O primeiro objetivo do atendimento, então, é agendar essa avaliação. Com o módulo Agenda, você marca a visita dentro do próprio fluxo de conversa, com data, horário, endereço e contato registrados. A equipe sabe exatamente onde ir, o cliente recebe a confirmação no mesmo canal, e nenhuma oportunidade fica esperando alguém lembrar de marcar. Depois da visita, a proposta sai com base real — quantidade de câmeras, equipamentos e mão de obra — e o cliente aprova com segurança.

Agenda de instalação sem furo

Fechado o orçamento, vem a instalação, que ocupa boa parte de um dia e exige a equipe certa no local certo. Combinar isso por mensagens soltas é receita para confusão de data ou cliente ausente.

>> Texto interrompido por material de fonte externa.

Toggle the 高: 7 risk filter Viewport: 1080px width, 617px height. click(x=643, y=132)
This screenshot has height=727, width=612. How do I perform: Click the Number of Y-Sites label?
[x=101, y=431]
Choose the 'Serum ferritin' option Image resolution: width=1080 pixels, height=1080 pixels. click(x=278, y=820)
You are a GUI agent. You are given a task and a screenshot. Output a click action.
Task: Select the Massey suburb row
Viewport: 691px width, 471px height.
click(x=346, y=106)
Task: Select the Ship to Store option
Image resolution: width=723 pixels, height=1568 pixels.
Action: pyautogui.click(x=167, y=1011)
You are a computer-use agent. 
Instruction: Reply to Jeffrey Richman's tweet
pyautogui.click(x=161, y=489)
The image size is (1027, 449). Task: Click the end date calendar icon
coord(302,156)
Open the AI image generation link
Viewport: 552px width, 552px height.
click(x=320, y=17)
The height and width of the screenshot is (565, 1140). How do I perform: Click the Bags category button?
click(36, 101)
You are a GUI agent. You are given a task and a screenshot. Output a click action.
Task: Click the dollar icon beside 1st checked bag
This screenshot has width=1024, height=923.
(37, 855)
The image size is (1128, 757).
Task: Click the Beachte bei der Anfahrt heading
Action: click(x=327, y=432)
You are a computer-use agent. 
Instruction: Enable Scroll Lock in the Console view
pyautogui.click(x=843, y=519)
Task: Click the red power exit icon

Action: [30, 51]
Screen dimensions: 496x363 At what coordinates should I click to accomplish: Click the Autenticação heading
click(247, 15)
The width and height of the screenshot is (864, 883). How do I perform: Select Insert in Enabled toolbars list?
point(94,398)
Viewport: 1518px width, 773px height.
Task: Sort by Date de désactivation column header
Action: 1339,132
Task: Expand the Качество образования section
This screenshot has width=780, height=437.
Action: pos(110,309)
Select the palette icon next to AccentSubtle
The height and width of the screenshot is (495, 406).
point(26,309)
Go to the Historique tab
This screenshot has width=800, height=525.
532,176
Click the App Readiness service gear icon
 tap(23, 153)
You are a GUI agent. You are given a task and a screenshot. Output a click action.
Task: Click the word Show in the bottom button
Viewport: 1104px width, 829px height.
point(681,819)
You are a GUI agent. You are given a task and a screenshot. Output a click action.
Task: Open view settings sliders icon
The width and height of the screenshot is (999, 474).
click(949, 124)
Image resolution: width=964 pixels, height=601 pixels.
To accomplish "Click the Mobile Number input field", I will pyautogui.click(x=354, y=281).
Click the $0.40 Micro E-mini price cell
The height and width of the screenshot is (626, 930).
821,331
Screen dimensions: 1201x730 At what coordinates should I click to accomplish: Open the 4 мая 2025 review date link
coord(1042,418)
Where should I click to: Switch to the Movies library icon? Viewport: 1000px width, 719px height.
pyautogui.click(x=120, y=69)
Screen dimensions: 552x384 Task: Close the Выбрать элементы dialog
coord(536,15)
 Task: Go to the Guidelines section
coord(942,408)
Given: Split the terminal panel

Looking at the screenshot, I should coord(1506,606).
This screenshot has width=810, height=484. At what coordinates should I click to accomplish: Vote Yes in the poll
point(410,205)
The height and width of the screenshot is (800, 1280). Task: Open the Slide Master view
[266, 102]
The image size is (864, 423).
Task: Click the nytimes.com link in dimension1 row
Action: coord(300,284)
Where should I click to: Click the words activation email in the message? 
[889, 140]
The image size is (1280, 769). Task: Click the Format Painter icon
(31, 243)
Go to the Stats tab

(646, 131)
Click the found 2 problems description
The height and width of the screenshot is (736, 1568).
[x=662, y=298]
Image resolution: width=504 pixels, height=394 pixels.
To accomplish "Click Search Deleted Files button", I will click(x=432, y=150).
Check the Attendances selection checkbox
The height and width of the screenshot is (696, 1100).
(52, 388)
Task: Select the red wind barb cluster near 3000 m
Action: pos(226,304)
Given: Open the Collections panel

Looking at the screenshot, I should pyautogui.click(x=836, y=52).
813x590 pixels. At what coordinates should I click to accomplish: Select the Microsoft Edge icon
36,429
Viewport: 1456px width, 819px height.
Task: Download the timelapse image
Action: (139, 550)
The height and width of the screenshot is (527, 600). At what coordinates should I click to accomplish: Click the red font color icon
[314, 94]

Use o mesmo módulo de agenda para marcar a instalação com data, horário e endereço dentro do atendimento. A equipe de campo enxerga o cronograma da semana, o cliente recebe a confirmação, e você evita a viagem perdida por causa de um horário não combinado. Quanto melhor a agenda, mais instalações cabem na semana sem atropelo.

Manutenção recorrente: a receita que se repete

Aqui está o que separa o instalador que sobrevive do que cresce. CFTV não é venda única: câmera suja, HD enche, sistema precisa de revisão, cliente quer ampliar a cobertura. A manutenção recorrente é receita previsível — e a maioria dos instaladores deixa esse dinheiro na mesa por não acompanhar.

Trabalhe o follow-up de vendas de forma estruturada. Programe contatos periódicos para oferecer revisão preventiva, lembre o cliente de checar as gravações, avise sobre atualização de equipamentos. Cada contato é uma chance de gerar um serviço novo ou um contrato de manutenção. Em vez de esperar o sistema falhar e o cliente reclamar, você se antecipa — e vira o profissional de confiança em vez de um número perdido na agenda.

O pós-venda que gera indicação

Segurança é assunto de boca a boca. O vizinho viu a instalação, o comércio da rua quer o mesmo sistema, o cliente lembrou que o galpão também precisa de câmeras. Esse fluxo de indicação só acontece se o relacionamento ficar quente.

Estruture o pós-venda com método. Dias depois da instalação, confirme se está tudo gravando direito, se o cliente sabe acessar as imagens pelo celular, se ficou alguma dúvida. Esse cuidado resolve pequenos ajustes antes de virarem reclamação e mantém o canal aberto. Quando surgir uma nova necessidade — ou um vizinho pedindo indicação —, é o seu nome que vem à cabeça.

Conclusão

Para o instalador de câmeras e CFTV, o WhatsApp organiza o que sustenta o negócio: visita e orçamento que dão segurança, agenda de instalação sem furo, manutenção recorrente que vira receita previsível e um pós-venda que gera indicação. Estruturado assim, o canal deixa de ser só pedido de orçamento e vira a base de uma carteira que cresce e se mantém ativa.